Provided material Block Start

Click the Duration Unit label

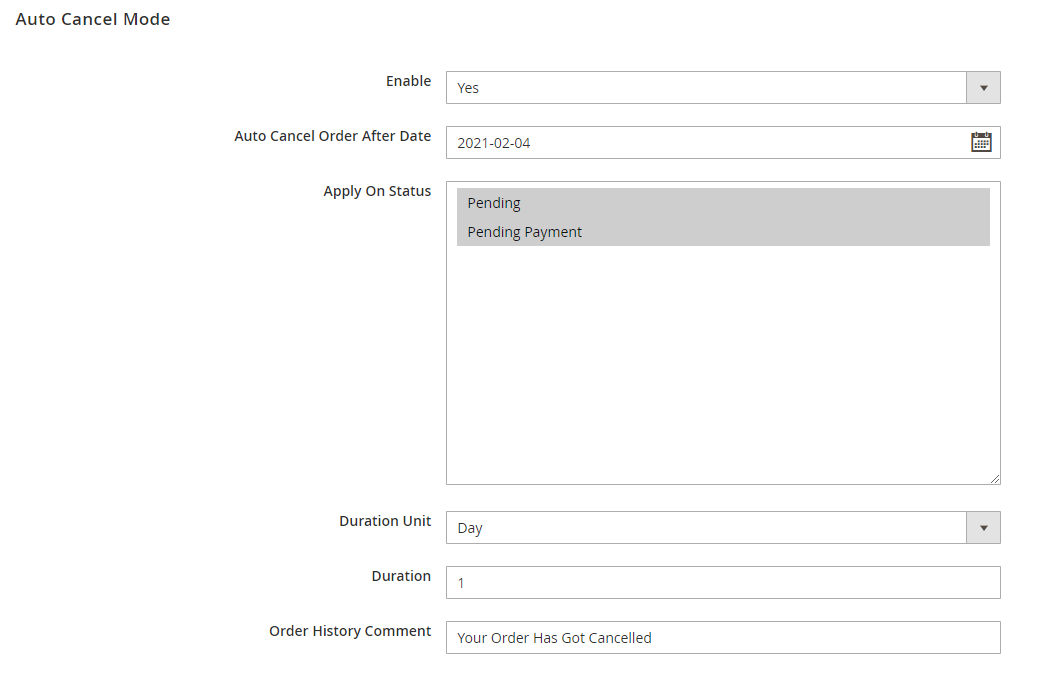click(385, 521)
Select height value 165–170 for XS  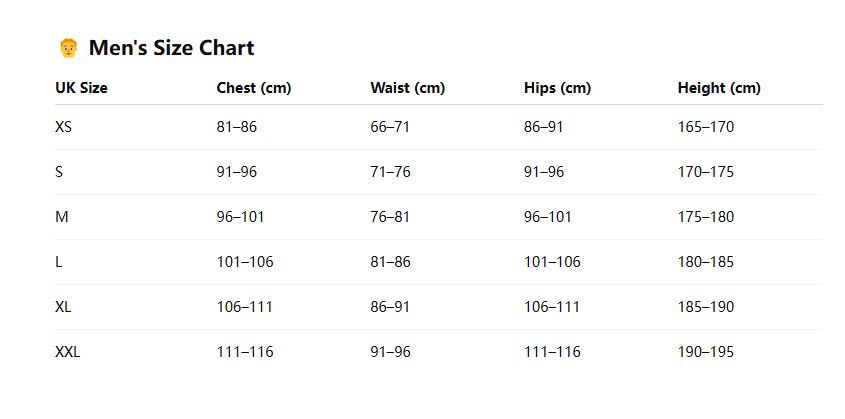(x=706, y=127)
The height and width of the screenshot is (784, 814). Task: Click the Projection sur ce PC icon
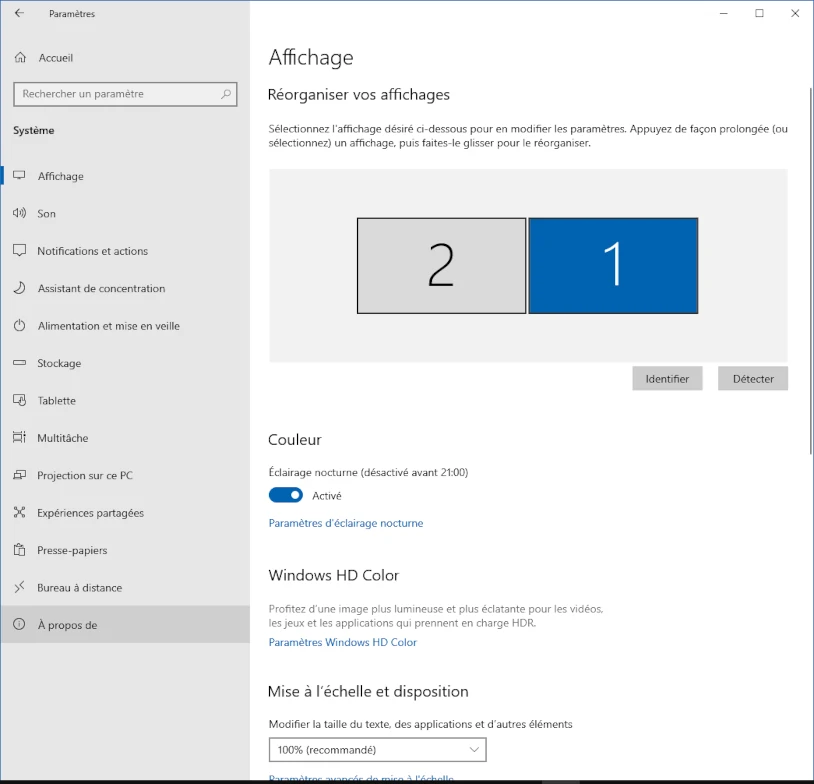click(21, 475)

Provided material Block End

How to complete this task:
Transcribe exactly, and only, the lines from the one with "The height and" through the final line of the data above. The pictures stay out.

Solution to this problem:
The height and width of the screenshot is (784, 814). Task: Click the Projection sur ce PC icon
click(21, 475)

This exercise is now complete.